Начали ухмыляться и все остальные.

— Еще бы! — сказал Лонжен. — Еще бы!

Шварц тоже ухмыльнулся; Шарло повернулся и удивленно посмотрел на него. Шварц перестал смеяться и сильно покраснел. Шарло продолжал смотреть на него так, как будто видел его в первый раз.

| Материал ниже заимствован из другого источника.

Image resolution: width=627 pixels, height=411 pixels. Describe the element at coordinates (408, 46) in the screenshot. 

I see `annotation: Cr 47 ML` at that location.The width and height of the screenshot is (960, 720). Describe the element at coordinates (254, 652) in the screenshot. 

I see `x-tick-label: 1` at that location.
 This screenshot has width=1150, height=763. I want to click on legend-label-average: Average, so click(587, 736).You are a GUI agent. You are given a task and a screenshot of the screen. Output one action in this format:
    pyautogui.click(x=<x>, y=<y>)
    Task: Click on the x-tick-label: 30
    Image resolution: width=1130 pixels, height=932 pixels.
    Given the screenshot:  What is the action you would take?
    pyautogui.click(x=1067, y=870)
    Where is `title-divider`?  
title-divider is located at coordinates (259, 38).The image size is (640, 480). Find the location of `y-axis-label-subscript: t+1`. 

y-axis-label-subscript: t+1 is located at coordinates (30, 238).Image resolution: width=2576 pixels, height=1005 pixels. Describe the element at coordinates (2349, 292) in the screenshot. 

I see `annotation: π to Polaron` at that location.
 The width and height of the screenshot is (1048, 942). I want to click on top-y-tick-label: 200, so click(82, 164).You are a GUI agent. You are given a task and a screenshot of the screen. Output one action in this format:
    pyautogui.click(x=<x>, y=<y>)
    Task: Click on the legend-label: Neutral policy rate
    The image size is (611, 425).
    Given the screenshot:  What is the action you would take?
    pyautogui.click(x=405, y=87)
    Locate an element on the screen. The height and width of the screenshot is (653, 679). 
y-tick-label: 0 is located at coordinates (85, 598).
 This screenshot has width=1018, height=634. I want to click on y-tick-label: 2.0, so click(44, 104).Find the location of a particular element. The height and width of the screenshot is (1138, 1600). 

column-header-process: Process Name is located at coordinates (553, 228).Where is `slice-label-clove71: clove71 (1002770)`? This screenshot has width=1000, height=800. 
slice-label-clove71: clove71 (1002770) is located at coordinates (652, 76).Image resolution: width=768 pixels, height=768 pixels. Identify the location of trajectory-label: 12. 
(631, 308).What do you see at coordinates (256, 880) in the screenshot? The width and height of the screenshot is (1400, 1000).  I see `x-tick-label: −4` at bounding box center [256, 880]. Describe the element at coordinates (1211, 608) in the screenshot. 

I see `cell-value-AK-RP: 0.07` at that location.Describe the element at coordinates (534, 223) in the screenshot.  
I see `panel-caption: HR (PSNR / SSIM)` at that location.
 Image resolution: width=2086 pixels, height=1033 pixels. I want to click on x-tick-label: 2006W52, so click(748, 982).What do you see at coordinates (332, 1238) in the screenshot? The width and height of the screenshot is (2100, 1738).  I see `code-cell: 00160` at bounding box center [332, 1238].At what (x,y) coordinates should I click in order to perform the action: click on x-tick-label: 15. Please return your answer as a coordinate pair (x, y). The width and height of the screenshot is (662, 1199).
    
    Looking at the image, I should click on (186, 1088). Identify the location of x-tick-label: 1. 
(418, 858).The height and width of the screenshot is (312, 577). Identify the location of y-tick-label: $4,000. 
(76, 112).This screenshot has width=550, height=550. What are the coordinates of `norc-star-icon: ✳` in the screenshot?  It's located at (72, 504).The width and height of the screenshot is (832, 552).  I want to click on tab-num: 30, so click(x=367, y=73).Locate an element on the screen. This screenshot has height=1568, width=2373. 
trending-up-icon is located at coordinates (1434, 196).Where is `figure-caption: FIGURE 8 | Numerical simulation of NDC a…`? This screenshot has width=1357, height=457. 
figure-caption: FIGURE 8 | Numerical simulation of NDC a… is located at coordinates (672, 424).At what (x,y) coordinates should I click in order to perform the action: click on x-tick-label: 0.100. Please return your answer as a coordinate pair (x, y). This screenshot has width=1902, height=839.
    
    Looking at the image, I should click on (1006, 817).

— Ты теперь фриц… — тихо сказал он.

Шварц энергично и неопределенно махнул рукой, повернулся и вышел из сада; Матье почувствовал себя совсем разбитым от усталости. Он рухнул на скамейку.

— Ну и жара, — сказал он.

На нас смотрят. Все более и более плотная толпа смотрела, как они глотают эту историческую пилюлю, толпа на глазах старела и пятилась назад, шепча: «Побежденные сорокового года, солдаты-пораженцы, из-за них мы оказались в цепях». Они оставались здесь, неизменные под этими изменчивыми взглядами, судимые, точно измеренные, объясненные, обвиненные, прощенные, приговоренные, заточенные в этом неизгладимом полудне, погребенные в жужжании мух и пушек, в запахе нагретой зелени, в воздухе, дрожащем над морковью, бесконечно виновные в глазах своих сыновей, внуков и правнуков, побежденные сорокового года навсегда. Он зевнул, и миллионы людей увидели, как он зевает: «Он зевает, ну и дела! Побежденный сорокового года имеет наглость зевать!» Матье резко погасил этот неудержимый зевок, он подумал: «Мы не одни».